The latest attack, which has strong echoes of the tactics Bush used against John Kerry four years ago and that Republicans used against Dems in 2006, comes in response to comments Obama made yesterday to ABC News about the attackers of the World Trade Center in 1993.
In the interview, Obama suggested that the failure to try Guantanamo detainees was harming American credibility in the Muslim world, adding that the 1993 attackers had been dealt with in accordance with the Constitution and that “they are currently in U.S. prisons, incapacitated.”
McCain foreign policy adviser Randy Scheunemann said Obama “is a perfect manifestation of a September 10th mindset,” and added if Obama “did receive that 3 A.M. call, his response would be to call the lawyers in the Justice Department.”
Even by the standards of the McCain campaign, this is unusually stupid.
In the reality the rest of us live in, Obama has repeatedly emphasized an aggressive counter-terrorism policy, focused on intelligence gathering, law-enforcement operations, and military operations.

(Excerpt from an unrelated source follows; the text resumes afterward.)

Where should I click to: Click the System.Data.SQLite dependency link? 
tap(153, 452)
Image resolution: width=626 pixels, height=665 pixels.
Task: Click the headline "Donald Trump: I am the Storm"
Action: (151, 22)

Indeed, when Obama talked about pursuing al Qaeda terrorists in Pakistan, McCain and his allies suggested that Obama was being overly aggressive.
Richard Clarke, former counter-terrorism czar in the Bush administration, responded to the McCain camp’s nonsense.
“I’m frankly disgusted at my friends on the McCain campaign,” Clarke said, perhaps being a bit optimistic in describing those folks as still being “friends” of his. Clark referred to the McCain camp’s claim that Dems only favor a law enforcement approach to terrorism, and accused McCain advisers of “completely and utterly distorting the record of that party.”
“They said that about Bill Clinton,” Clarke continued. “They said that about John Kerry. And now they’re saying it about Barack Obama. I’d like them to show where in the record Barack Obama has favored only a law enforcement approach.”
I find the whole basis for the attacks against Obama truly bizarre, in large part because I thought we’d already resolved this.
A terrorist plot was disrupted in Germany last fall thanks to the combined efforts of intelligence gathering and law-enforcement operations. The alleged plot at JFK airport was discovered after the combined efforts of intelligence gathering and law-enforcement operations. The alleged plot at Fort Dix was discovered after the combined efforts of intelligence gathering and law-enforcement operations. The alleged British hijacking plot was discovered after the combined efforts of intelligence gathering and law-enforcement operations. The list goes on and on.
We catch the bad guys, prevent terrorism, and save lives through these combined efforts. Is this not obvious, even to conservative Republicans? Or does McCain’s team think the only way to protect our interests is to invade foreign countries?
Best of all, McCain concluded that Obama “wants to take us back to the bad old days of going after terrorists with prosecutors rather than predators.” Ironically, when Obama talked about going after terrorists with predators, McCain criticized him for it.
The political reality of this is that McCain is losing, his campaign is feeling antsy, so the same tired conservatives are trying to use the same tired scare tactics, hoping voters won’t realize that a) they’ve heard all of this before; and b) the attacks don’t actually make any sense.
I’d almost feel sorry for the McCain gang if their demagoguery wasn’t so ridiculous.